The planets, too, are used by the ex-meridian altitude method, but being wanderers in the heavens their right ascensions and declinations must be determined for the Greenwich date from the Nautical Almanac.
The amended altitude of any body is assumed to be the meridian altitude and is used in the familiar formula z + d = latitude (see Latitude by meridian altitude); but it must be borne in mind that the result is not the latitude at noon but at the time of sight. If the observation was made say 9 minutes before noon and the latitude considered to be the position at local apparent noon as in an ordinary meridian altitude, there would be an error of 3 miles from the correct position for a 20-knot steamer.
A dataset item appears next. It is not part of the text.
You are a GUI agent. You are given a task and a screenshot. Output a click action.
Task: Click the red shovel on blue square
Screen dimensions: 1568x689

Another point to be guarded against is that when taking several altitudes and their corresponding times their mean cannot be obtained in the ordinary way, but each altitude must be separately reduced and the mean taken of the results.
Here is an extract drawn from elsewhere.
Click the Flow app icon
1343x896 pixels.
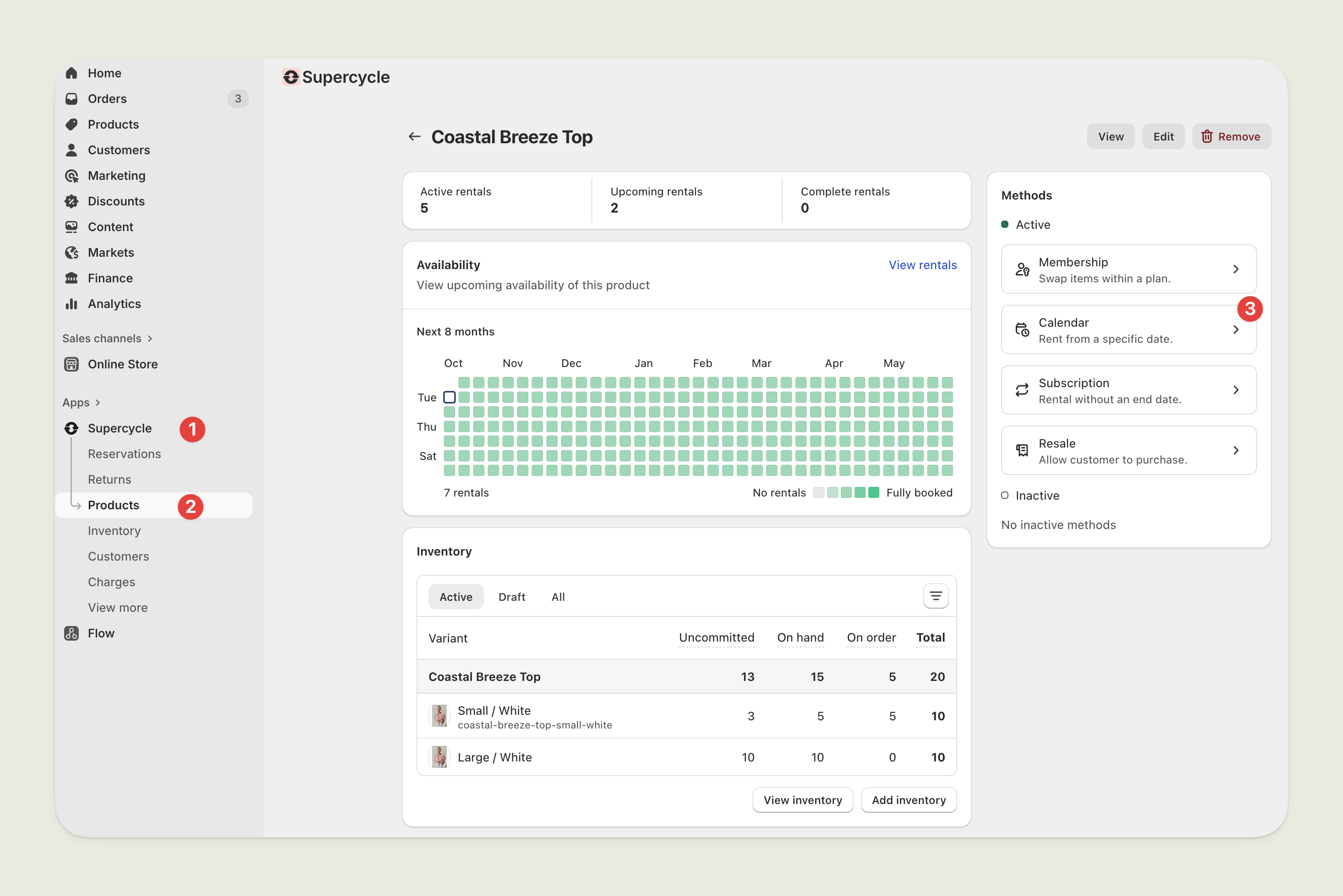(x=71, y=633)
It is again necessary to diverge from the subject to impress on the mariner an urgent warning against anything but the most untiring vigilance in the care of his chronometer, and the keeping of accurate time. If this element cannot be depended upon there will be many hours of anxiety coming to him and probably sooner or later downright disaster. The almost universal establishment of time signals in all good-sized sea ports of the world together with radio time signals sent broadcast allows but little excuse for not obtaining a good rate by the time a vessel is ready for sea. Every well-known work on navigation deals with the subject of rating chronometers and so no space will here be given to it. After reading this talk on one of the most important and up-to-date observations where so much depends upon the accuracy of the time, the reader cannot fail to appreciate this earnest admonishment.
Polaris
The process of finding the latitude by means of Polaris is valuable, comparatively short and the result, if the conditions are favorable, is accurate. We will consider it first in a general way.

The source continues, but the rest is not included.